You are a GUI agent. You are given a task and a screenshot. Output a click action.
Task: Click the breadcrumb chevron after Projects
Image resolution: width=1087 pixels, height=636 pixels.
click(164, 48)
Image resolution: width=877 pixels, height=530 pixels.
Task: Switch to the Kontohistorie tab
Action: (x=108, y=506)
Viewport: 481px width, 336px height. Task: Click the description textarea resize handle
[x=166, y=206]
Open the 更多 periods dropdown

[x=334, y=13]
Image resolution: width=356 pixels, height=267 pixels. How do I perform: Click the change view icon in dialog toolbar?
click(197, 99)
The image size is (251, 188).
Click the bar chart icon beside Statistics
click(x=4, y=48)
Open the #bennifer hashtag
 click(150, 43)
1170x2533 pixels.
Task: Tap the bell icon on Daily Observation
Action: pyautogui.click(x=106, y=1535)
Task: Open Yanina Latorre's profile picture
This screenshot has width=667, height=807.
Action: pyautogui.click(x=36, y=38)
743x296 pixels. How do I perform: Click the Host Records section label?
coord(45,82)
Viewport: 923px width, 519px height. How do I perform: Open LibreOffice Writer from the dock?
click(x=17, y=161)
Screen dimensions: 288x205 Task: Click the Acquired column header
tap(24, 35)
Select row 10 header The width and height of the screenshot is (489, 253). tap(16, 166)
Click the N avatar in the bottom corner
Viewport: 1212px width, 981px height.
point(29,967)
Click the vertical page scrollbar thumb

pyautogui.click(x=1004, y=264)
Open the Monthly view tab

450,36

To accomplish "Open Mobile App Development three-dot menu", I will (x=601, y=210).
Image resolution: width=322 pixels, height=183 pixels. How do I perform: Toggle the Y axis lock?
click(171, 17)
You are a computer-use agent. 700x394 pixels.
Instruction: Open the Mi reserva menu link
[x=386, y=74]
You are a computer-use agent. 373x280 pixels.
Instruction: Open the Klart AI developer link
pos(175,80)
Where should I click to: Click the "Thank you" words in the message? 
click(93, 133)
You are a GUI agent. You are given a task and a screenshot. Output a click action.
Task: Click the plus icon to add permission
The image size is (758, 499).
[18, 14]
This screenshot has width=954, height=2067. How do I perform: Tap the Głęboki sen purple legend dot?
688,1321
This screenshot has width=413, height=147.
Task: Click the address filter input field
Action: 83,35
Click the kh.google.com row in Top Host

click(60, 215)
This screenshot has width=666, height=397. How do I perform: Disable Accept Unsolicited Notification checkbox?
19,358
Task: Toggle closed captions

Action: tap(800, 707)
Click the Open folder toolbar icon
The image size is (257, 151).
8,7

————

Task
All of the records go in your answer, copied exactly.

Output for this exercise
You are a GUI agent. You are given a task and a screenshot. Output a click action.
Task: Click the breadcrumb chevron after Projects
Image resolution: width=1087 pixels, height=636 pixels.
click(164, 48)
Image resolution: width=877 pixels, height=530 pixels.
Task: Switch to the Kontohistorie tab
Action: (x=108, y=506)
Viewport: 481px width, 336px height. Task: Click the description textarea resize handle
[x=166, y=206]
Open the 更多 periods dropdown

[x=334, y=13]
Image resolution: width=356 pixels, height=267 pixels. How do I perform: Click the change view icon in dialog toolbar?
click(197, 99)
The image size is (251, 188).
Click the bar chart icon beside Statistics
click(x=4, y=48)
Open the #bennifer hashtag
 click(150, 43)
1170x2533 pixels.
Task: Tap the bell icon on Daily Observation
Action: pyautogui.click(x=106, y=1535)
Task: Open Yanina Latorre's profile picture
This screenshot has width=667, height=807.
Action: pyautogui.click(x=36, y=38)
743x296 pixels. How do I perform: Click the Host Records section label?
coord(45,82)
Viewport: 923px width, 519px height. How do I perform: Open LibreOffice Writer from the dock?
click(x=17, y=161)
Screen dimensions: 288x205 Task: Click the Acquired column header
tap(24, 35)
Select row 10 header The width and height of the screenshot is (489, 253). tap(16, 166)
Click the N avatar in the bottom corner
Viewport: 1212px width, 981px height.
point(29,967)
Click the vertical page scrollbar thumb

pyautogui.click(x=1004, y=264)
Open the Monthly view tab

450,36

To accomplish "Open Mobile App Development three-dot menu", I will (x=601, y=210).
Image resolution: width=322 pixels, height=183 pixels. How do I perform: Toggle the Y axis lock?
click(171, 17)
You are a computer-use agent. 700x394 pixels.
Instruction: Open the Mi reserva menu link
[x=386, y=74]
You are a computer-use agent. 373x280 pixels.
Instruction: Open the Klart AI developer link
pos(175,80)
Where should I click to: Click the "Thank you" words in the message? 
click(93, 133)
You are a GUI agent. You are given a task and a screenshot. Output a click action.
Task: Click the plus icon to add permission
The image size is (758, 499).
[18, 14]
This screenshot has width=954, height=2067. How do I perform: Tap the Głęboki sen purple legend dot?
688,1321
This screenshot has width=413, height=147.
Task: Click the address filter input field
Action: 83,35
Click the kh.google.com row in Top Host

click(60, 215)
This screenshot has width=666, height=397. How do I perform: Disable Accept Unsolicited Notification checkbox?
19,358
Task: Toggle closed captions

Action: tap(800, 707)
Click the Open folder toolbar icon
The image size is (257, 151).
8,7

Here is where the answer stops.